**Work required:** Before copying, find the line below that contains "Task: Select the user-manage3.png checkbox"; then return it and all later lines exactly, up to and including the final line, with no pictures.
***** Data to examine
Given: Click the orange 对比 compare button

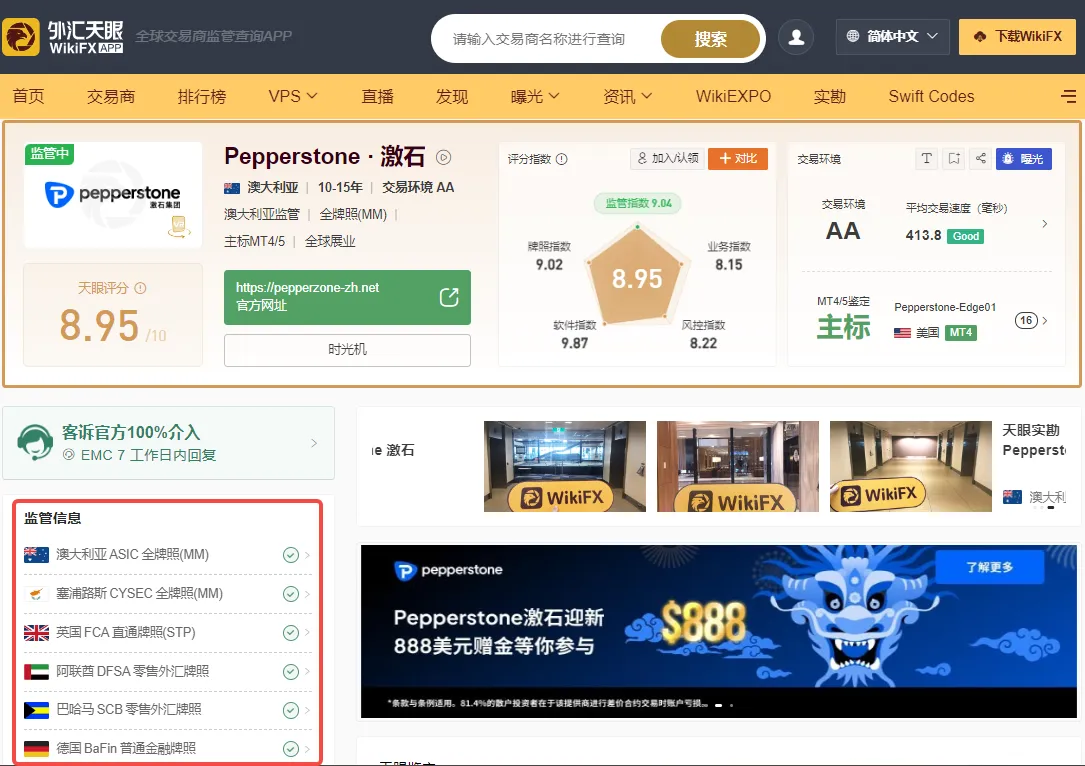Looking at the screenshot, I should [738, 158].
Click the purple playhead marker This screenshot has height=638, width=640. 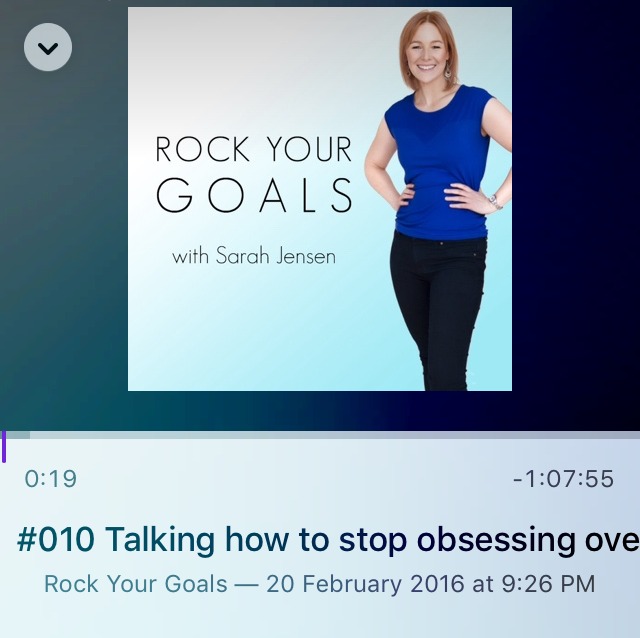point(4,446)
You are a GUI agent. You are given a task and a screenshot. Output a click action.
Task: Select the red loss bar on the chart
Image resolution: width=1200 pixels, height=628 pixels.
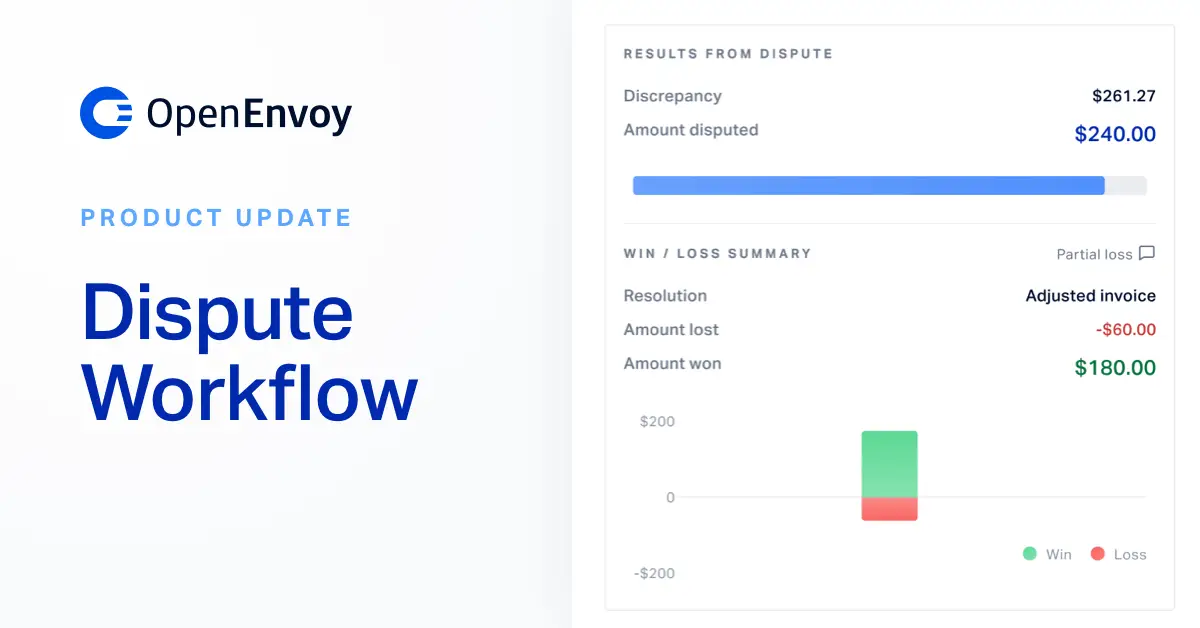point(889,509)
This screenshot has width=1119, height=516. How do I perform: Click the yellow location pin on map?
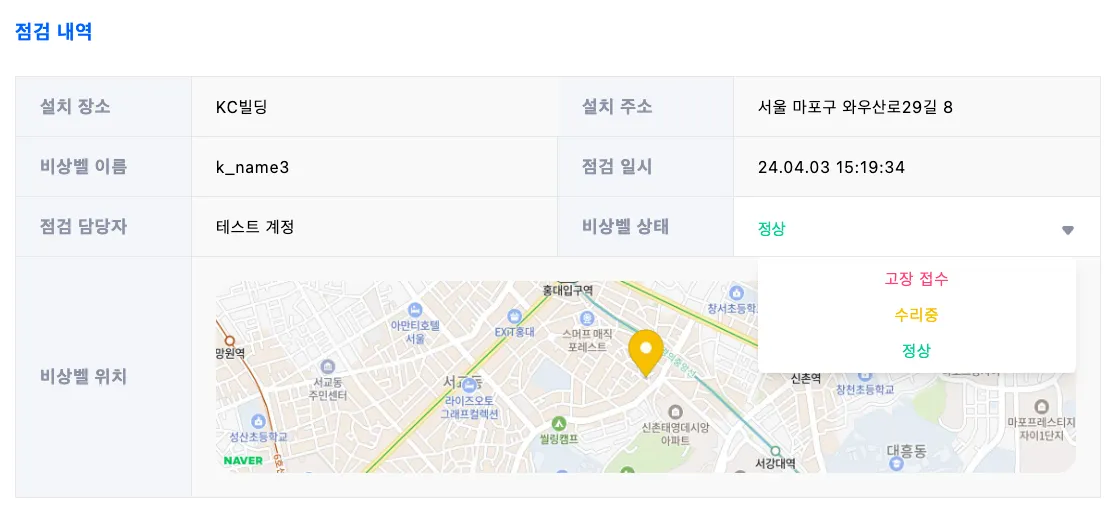[646, 351]
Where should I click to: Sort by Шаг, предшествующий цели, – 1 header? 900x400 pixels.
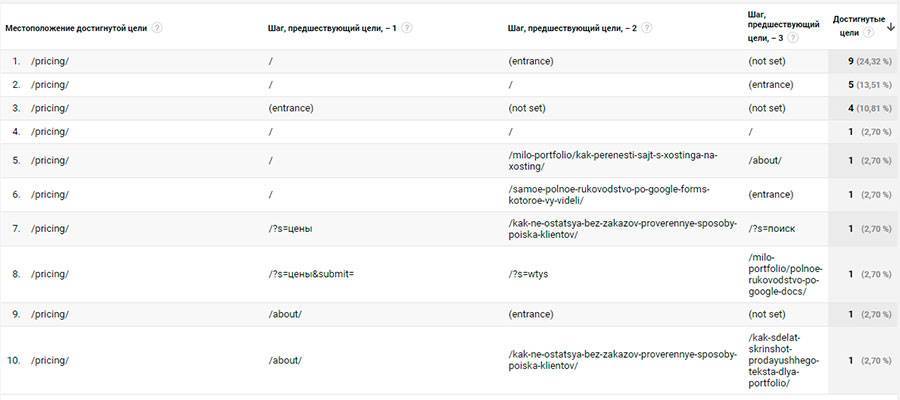pyautogui.click(x=332, y=28)

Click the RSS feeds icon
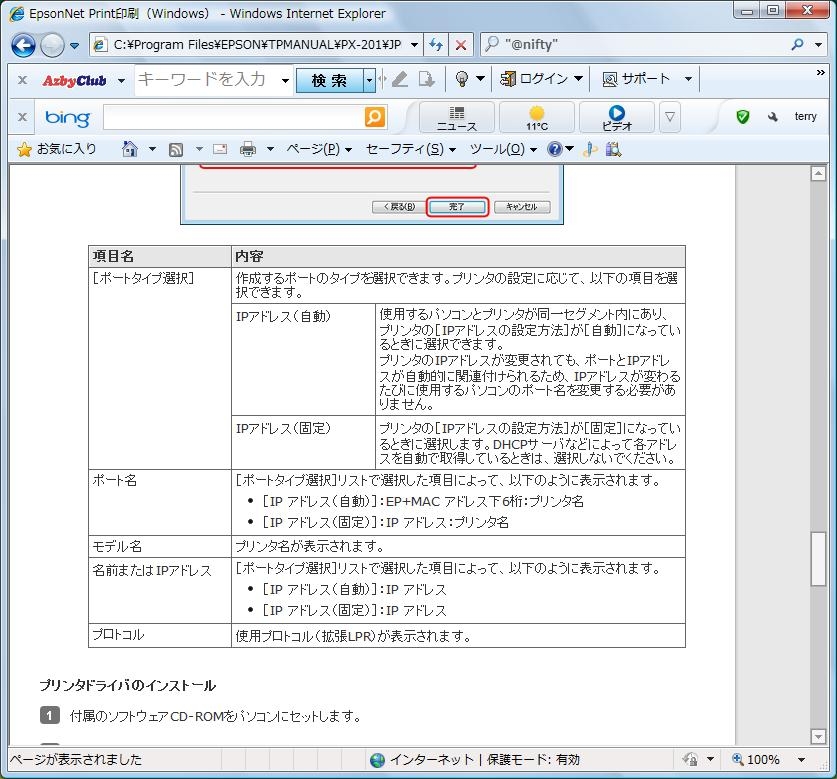(x=176, y=149)
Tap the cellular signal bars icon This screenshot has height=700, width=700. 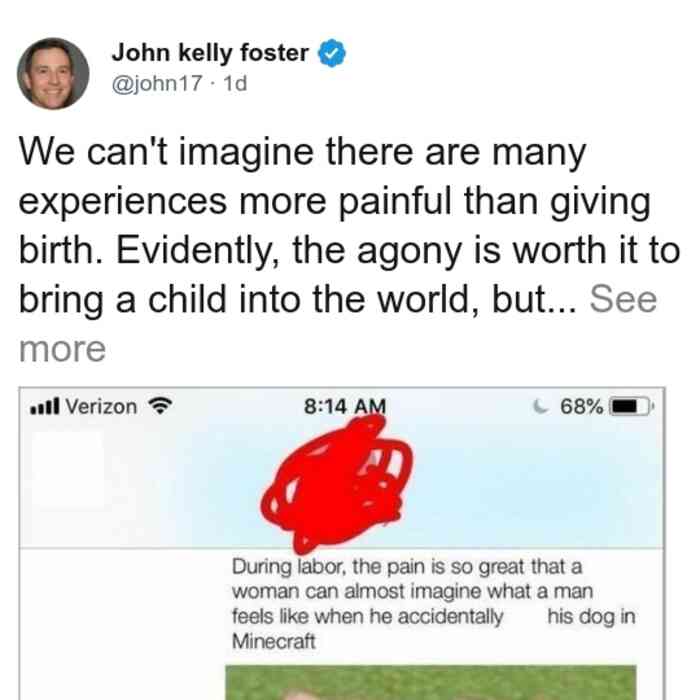tap(44, 406)
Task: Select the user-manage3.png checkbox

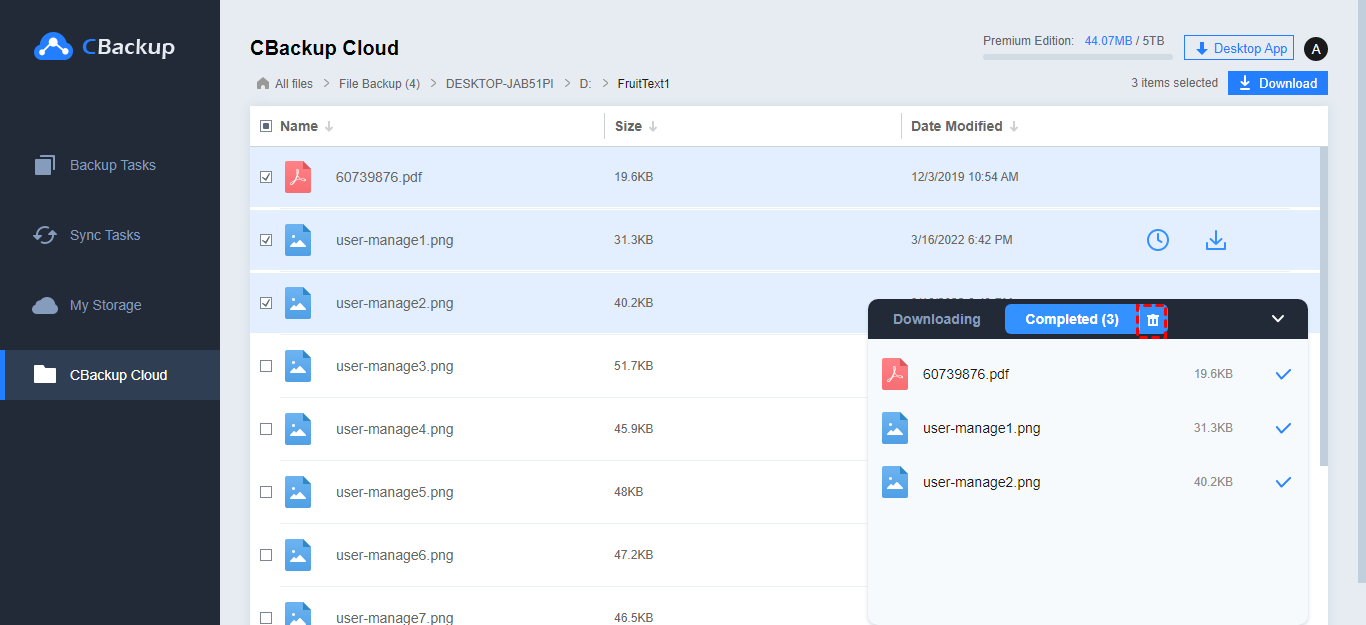Action: (266, 366)
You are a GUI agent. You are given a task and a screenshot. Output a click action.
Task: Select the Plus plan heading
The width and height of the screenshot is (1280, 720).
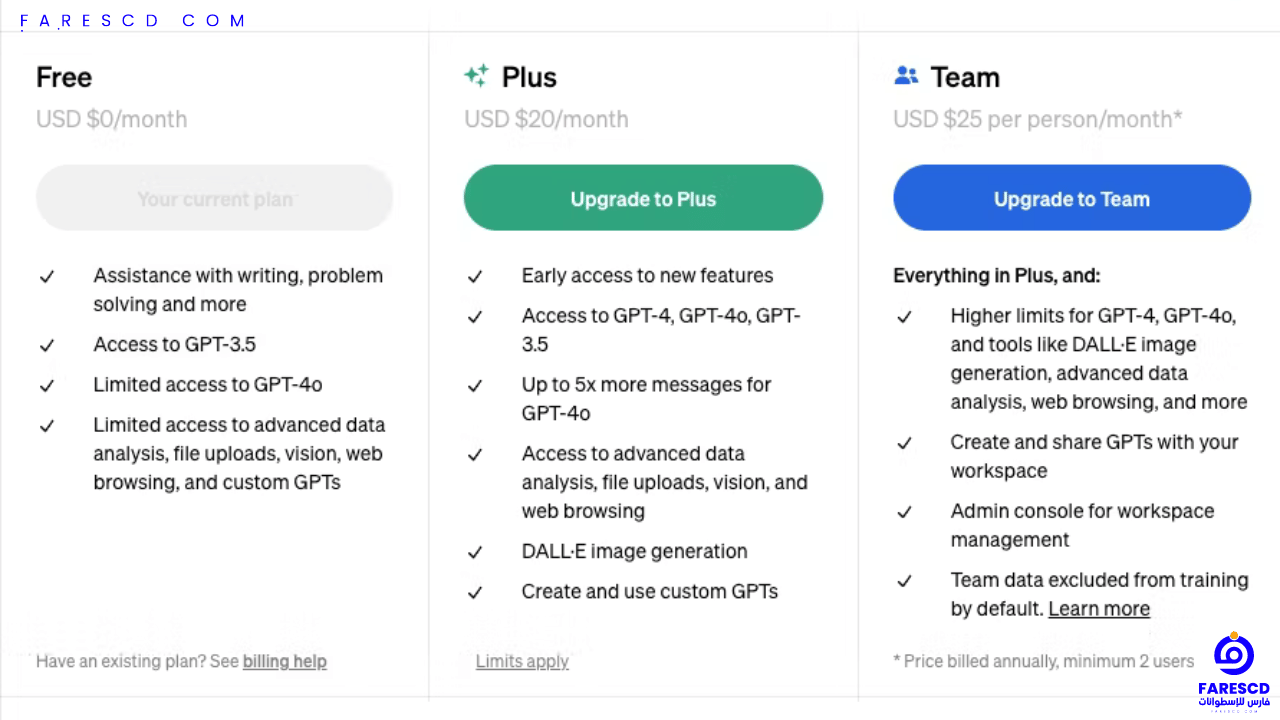[x=529, y=77]
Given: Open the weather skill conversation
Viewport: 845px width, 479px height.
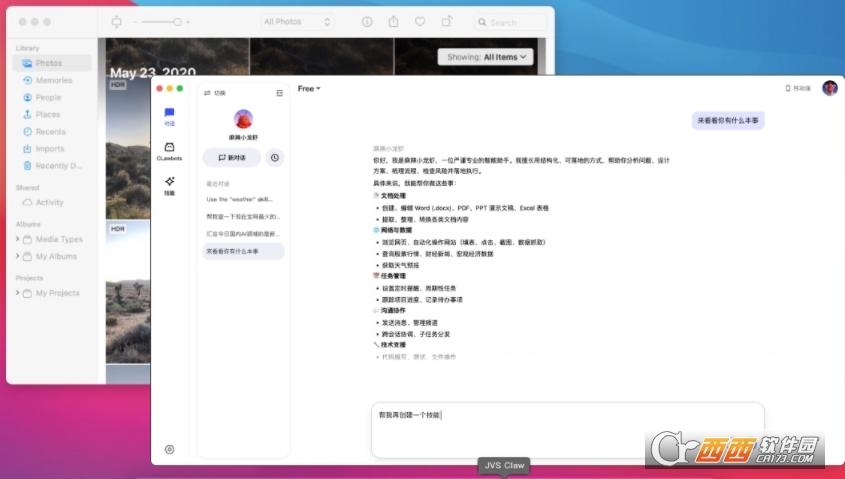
**********
**Written reply:**
Task: Select the user-manage3.png checkbox

Action: (266, 366)
You are a GUI agent. You are given a task and a screenshot. Output a click action.
Task: Select the Plus plan heading
The width and height of the screenshot is (1280, 720).
[x=529, y=77]
Given: Open the weather skill conversation
Viewport: 845px width, 479px height.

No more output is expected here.